From an early age, Kody Gibson knew about Christianity. He grew up in the Bible Belt in Edmond, Oklahoma, and attended church regularly where he heard the gospel and learned the basic tenets of Scripture. He professed faith in Christ in elementary school, and never experienced a time of outright rebellion against his faith.
Gibson is the new vice president for communications at Southern Seminary after working in the admissions office for five years, including as its director since 2014. But he hadn’t always planned on working in academic administration at a seminary. In fact, there was a time when, despite his upbringing in the faith, he wasn’t even sure he was saved.
At 13, he began to realize his previous conversion experience, while marked by genuine desire to understand doctrines of the Christian faith, did not include a full understanding of the gospel. Something was missing.
When he was a child, Gibson’s parents took him to church, but his grandfather, Jerry Campbell, stood as a spiritual father and mentor. Campbell loved Charles Spurgeon, and often left pamphlets or books of Spurgeon’s writings around his home and in the hands of his grandchildren. Gibson came across a particular Spurgeon pamphlet that left a special mark on Gibson’s heart and life.
“I remember reading it and being confident and confirmed in my faith,” he said. “It said ‘Our salvation is not based on our feeling of him [God], but our need of him.”
God used this Spurgeon quote to quiet Gibson’s mind, and gave him confidence in his salvation. This confidence led to a boldness in evangelism, a pursuit of personal holiness, and a resolve to challenge those around him to seek a personal relationship with Christ. During his time at Ouachita Baptist University in Arkadelphia, Arkansas, Gibson’s baseball team often traveled to away games on Sundays, and he would lead devotions with his teammates, and enjoyed the camaraderie and conversations that followed these devotions. With salvation, he said, came what he thought was a call to pastoral ministry.
“I think it was a desire from the Holy Spirit to serve,” rather than a direct call to vocational ministry.
But while working for Ouachita’s admissions office, Gibson also grew to love aspects of Christian higher education. He loved the job and enjoyed what he believed was a valuable contribution to “the mission of a Christian higher education institution,” which included educating and training future pastors, professors, missionaries, and laymen for faithful service in the church.
After college, where he studied Christian studies, Gibson planned to attend seminary in order to become a pastor or professor. What he thought was a call to vocational ministry eventually became a calling he didn’t expect.
He made plans to attend Southern Seminary. While in the admissions office at Ouachita, a university consultant began asking Gibson about his future plans. At the time, Gibson still wanted to pastor or become a professor. But he enjoyed working in admissions, which several people noticed. One of these was a consultant who worked with the school. He noted Gibson’s gifting, and said he believed Gibson’s ministry included working in admissions and higher education. Gibson thought nothing about this statement, and continued his plans for attending seminary for ministry preparation.
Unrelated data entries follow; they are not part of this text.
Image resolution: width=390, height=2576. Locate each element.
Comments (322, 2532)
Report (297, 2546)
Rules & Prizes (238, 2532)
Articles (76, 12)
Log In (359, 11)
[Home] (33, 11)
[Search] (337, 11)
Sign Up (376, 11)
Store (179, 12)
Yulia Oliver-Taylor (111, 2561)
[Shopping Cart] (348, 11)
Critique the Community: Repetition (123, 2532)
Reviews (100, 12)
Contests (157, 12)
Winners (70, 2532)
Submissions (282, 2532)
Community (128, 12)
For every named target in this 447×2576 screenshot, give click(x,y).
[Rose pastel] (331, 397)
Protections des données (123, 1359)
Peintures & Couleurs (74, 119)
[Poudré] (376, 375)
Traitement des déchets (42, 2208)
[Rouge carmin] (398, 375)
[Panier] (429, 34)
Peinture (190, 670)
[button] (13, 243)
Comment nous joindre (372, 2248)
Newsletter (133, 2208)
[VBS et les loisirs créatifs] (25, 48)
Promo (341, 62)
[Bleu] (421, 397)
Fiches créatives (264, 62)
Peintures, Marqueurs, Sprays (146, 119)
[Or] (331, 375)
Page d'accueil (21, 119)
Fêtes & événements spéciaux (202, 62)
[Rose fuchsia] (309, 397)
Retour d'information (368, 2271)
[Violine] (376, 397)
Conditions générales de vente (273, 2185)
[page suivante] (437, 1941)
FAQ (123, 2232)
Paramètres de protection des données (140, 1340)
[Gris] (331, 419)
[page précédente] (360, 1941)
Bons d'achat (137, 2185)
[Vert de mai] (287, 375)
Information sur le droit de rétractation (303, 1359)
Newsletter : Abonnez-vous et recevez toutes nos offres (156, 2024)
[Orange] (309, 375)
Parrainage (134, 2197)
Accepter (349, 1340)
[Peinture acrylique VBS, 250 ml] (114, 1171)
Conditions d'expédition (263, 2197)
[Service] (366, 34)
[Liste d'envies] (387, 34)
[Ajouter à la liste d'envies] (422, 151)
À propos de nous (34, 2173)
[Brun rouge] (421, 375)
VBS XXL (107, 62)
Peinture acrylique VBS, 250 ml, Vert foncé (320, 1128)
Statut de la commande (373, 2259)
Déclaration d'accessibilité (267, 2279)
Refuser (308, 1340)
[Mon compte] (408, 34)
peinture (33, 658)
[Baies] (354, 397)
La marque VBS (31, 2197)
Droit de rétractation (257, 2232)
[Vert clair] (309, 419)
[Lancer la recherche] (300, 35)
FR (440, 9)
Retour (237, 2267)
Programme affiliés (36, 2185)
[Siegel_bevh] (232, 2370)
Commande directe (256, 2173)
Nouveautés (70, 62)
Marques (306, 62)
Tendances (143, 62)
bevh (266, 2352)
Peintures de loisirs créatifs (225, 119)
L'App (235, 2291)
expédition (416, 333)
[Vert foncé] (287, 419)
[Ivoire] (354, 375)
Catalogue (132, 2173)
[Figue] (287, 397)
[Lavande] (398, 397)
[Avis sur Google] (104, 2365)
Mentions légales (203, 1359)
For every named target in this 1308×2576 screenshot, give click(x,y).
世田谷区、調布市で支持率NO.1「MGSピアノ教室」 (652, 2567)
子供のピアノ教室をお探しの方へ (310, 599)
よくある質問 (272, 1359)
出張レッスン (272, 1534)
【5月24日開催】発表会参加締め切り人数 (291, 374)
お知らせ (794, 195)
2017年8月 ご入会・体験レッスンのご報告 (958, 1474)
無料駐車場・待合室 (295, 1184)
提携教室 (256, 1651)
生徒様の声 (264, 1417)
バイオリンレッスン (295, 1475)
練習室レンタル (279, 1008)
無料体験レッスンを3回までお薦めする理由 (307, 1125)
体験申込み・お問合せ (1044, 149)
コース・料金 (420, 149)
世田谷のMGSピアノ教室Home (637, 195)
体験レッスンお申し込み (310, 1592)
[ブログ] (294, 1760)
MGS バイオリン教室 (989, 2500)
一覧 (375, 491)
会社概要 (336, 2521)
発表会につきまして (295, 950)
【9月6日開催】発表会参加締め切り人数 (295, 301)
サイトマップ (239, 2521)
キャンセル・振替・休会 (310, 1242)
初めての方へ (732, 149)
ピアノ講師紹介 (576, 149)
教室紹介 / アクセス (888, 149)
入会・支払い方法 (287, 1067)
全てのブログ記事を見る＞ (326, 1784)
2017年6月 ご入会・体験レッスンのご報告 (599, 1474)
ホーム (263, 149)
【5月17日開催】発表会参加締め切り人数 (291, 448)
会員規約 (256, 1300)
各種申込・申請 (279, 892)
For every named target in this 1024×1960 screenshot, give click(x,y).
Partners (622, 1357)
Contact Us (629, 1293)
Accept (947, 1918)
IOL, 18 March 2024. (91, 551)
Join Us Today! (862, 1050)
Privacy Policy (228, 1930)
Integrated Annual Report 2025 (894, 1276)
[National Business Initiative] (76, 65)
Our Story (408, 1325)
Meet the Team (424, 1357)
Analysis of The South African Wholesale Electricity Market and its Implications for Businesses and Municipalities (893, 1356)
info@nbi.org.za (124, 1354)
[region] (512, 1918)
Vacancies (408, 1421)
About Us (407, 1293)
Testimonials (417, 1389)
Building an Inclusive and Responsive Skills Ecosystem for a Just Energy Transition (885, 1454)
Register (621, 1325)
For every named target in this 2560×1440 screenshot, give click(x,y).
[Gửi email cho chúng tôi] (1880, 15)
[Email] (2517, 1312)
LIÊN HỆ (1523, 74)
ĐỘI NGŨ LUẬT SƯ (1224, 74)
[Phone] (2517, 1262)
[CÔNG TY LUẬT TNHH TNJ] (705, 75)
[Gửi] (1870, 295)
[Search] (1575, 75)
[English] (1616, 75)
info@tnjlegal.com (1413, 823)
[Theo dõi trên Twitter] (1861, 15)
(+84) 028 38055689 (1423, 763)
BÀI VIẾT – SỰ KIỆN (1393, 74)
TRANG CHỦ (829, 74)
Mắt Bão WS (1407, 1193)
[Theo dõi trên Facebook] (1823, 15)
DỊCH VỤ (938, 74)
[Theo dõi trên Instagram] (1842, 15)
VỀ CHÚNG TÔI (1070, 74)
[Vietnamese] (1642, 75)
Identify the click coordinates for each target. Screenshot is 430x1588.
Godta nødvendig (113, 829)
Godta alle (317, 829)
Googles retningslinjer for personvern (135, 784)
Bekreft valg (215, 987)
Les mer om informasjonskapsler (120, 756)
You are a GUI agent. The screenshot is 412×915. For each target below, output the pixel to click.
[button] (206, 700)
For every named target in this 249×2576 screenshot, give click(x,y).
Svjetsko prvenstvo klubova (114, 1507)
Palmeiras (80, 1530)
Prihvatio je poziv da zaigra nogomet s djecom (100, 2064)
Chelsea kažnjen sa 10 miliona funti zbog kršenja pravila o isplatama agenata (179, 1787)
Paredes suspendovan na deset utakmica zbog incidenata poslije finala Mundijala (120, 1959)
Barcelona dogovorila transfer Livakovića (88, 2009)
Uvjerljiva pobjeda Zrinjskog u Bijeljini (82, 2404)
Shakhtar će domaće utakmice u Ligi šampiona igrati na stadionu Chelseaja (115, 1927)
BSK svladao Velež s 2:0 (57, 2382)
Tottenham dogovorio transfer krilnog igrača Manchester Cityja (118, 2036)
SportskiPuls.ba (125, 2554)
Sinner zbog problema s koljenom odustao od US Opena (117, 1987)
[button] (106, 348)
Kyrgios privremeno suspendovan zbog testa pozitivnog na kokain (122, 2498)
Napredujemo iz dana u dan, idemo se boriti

Gibson and his wife, Juli, moved to Louisville, Kentucky, to study at Southern a year later. While taking courses, Gibson’s love for higher education, the classroom, and ministry all continued to grow. He served in student ministry at his church, and while not completely convinced of his pastoral calling, continued to pursue theological education. He still to wondered, though, if the pastorate was where God wanted him.
As he studied under at Southern, he realized scholarship was inherently rigorous and often lonely. When applied to and was accepted into the Ph.D. program, Gibson realized his interest in things like church history and biblical spirituality were just that: interests, not necessarily a vocational calling. This realization paved another step in his journey to academic administration.
When Southern’s admissions department hired him, Gibson said he began to realize his gifts and calling coincided with where God placed him in that season.
“I discovered I can do this and be faithful to the Lord,” he said. “I found something I was passionate about, that I cared about deeply: Christian higher education and fulfilling that mission. And it was something I was good at. As I started working in admissions and saw how I could live this out as a calling in ministry, was when the burden was lifted. It was like the Lord was showing me that I can do good work, can build something beautiful, and could be faithful doing it as ministry. That fit better for me than trying to go preach or be a professor.”
He served the seminary’s admissions department for almost five years before his recent transition to vice president for communications. Gibson and his wife are members of Sojourn Community Church’s East campus, and have two children: a daughter, Liv (5 years old), and a son, Campbell (2).
He sees God’s providence in the various seasons of his life, and believes God used his first job as an admissions counselor to clarify his calling. He feels at home at Southern, and believes he is where he needs to be.
“My ministry is to serve in Christian higher education, serve at a school whose mission and vision I believe in, and help support the work that’s being done here by serving in an administrative capacity.”